What you are asked to do ▸
Only the lines from the line holding "This screenshot has height=383, width=547." through the final line of the entries below are to be returned, exactly as they stand.

Records supplied ▸
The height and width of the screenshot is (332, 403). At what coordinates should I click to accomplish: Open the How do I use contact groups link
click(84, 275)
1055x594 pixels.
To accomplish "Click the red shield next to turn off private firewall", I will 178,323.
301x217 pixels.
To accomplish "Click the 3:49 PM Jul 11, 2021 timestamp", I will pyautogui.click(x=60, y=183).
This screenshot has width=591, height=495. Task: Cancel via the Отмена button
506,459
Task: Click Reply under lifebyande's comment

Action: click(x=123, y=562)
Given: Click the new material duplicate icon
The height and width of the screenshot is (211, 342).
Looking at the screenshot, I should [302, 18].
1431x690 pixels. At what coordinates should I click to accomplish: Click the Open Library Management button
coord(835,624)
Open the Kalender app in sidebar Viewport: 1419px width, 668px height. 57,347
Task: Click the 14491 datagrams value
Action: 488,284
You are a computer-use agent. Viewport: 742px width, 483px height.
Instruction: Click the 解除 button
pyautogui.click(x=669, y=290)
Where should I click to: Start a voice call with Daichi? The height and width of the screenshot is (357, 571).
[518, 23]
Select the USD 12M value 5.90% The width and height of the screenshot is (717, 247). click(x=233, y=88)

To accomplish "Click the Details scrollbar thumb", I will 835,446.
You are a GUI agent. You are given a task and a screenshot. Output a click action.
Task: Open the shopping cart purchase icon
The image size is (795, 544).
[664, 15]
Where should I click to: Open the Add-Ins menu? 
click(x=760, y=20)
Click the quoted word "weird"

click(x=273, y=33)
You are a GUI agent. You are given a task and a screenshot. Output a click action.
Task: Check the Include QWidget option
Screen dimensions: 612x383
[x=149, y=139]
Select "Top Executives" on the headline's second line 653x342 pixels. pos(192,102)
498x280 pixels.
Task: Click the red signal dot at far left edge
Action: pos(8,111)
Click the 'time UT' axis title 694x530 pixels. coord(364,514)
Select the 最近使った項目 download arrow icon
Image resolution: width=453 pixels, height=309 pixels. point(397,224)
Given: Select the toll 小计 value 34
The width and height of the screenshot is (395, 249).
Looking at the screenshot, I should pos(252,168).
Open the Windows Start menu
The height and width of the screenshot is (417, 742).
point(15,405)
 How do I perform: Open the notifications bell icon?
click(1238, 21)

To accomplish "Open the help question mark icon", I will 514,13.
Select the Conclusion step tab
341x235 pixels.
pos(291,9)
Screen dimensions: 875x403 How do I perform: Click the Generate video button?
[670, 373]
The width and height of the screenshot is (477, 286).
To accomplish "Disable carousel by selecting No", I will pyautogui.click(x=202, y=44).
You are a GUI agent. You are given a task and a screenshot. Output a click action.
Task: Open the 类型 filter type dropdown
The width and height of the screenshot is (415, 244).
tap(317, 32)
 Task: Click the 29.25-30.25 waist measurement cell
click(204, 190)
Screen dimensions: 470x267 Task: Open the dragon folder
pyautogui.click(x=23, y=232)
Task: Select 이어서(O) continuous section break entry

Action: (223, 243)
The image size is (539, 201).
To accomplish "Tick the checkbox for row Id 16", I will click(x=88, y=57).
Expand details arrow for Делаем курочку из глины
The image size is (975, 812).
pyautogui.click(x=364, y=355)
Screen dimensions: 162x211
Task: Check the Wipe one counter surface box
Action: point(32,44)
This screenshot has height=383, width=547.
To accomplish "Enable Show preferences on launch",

Completed task ▸
This screenshot has height=383, width=547.
To accomplish "Enable Show preferences on launch",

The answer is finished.